Description
This would be an alternative to the Listener class in logger/listener/listener.py. The current listener implements a parallel-reader, serial-transform, parallel-writer processing model that is inefficient in terms of not allowing computed values to be used in different processing streams. A pure dataflow model would consist of a set of nodes, each of which defined an input queue, a function (whether it be reader/transform/writer/whatever) and a list of nodes into whose queues it should place its result.
In addition to a stand-alone dataflow runner to parallel listen.py, we would enhance the config file syntax so that run_logger.py could recognize, parse and execute dataflow configs as well as the existing listener configs.

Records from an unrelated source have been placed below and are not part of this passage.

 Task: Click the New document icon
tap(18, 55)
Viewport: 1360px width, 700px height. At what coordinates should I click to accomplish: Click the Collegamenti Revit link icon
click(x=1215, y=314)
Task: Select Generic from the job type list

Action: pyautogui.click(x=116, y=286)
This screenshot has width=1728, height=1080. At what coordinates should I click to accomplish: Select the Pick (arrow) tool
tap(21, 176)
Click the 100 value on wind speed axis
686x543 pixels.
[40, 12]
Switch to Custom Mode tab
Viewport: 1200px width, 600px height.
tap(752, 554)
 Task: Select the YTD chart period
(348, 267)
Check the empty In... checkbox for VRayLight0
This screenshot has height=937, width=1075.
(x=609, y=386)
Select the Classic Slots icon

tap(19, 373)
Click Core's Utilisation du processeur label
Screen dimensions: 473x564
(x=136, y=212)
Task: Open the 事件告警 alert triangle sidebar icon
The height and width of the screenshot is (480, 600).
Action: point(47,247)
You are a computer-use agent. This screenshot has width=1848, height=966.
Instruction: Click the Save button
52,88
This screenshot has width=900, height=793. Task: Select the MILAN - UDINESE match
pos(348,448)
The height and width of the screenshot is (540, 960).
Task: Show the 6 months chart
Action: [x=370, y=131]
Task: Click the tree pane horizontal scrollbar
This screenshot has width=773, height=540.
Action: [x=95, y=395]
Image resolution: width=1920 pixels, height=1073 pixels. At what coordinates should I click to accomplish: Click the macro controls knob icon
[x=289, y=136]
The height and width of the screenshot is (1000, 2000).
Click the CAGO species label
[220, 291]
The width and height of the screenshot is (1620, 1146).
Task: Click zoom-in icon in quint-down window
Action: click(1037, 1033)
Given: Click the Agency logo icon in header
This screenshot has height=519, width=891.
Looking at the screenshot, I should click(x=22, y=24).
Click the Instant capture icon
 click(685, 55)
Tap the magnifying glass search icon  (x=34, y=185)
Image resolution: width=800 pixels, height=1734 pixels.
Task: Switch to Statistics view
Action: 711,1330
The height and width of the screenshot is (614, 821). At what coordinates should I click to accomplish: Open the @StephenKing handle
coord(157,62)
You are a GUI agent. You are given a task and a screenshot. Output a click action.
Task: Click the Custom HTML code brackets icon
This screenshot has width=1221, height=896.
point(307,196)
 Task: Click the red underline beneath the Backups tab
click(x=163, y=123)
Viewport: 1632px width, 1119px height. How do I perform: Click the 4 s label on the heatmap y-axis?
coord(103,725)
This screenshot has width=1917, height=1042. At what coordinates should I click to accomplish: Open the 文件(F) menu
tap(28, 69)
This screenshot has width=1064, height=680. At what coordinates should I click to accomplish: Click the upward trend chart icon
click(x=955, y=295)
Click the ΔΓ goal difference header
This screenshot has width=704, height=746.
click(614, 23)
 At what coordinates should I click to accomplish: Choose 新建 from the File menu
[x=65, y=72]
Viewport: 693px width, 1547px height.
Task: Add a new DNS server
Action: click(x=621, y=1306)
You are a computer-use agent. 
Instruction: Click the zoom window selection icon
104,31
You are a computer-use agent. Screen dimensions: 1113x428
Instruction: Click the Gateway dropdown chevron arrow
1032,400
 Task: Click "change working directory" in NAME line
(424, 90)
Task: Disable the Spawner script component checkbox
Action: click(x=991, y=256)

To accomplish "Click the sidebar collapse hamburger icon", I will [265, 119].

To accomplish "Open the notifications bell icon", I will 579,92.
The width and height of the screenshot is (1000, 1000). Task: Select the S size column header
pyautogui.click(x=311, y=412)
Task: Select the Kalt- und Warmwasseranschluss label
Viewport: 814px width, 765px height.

Depending on design (or invocation), the processing of dataflow each node could be a separate thread, or even process (because the multiprocessing module supports interprocess Queues) with an abstract wrapper that looked something like what's below:
# An very-initial first sketch of dataflow
class DataflowNode:
def __init__(self,
name='', # convenient display name
component=None, # the reader/transform/writer itself
method=None, # the method we call to process input
use_input_queue=False, # does method take input from queue?
extra_args=None, # additional args the method might need
threadsafe=False, # is the method threadsafe?
max_queue_size=0): # how big to let input queue get
pass
def successors(self):
pass
def add_successor(self, node):
pass
def push_queue(self, record):
"""Externally-visible method to add a record to this node's input queue."""
pass
def run(self):
"""Start the dataflow loop."""
pass
def quit(self):
"""Shut down nicely."""
pass
############################
def _generate(self):
"""Get next record from queue (if necessary) and do whatever we need
to generate our next output record."""
pass
def _pop_queue(self):
"""Internal method to get the next record from our input queue."""
pass
def _push_to_successors(self, record):
pass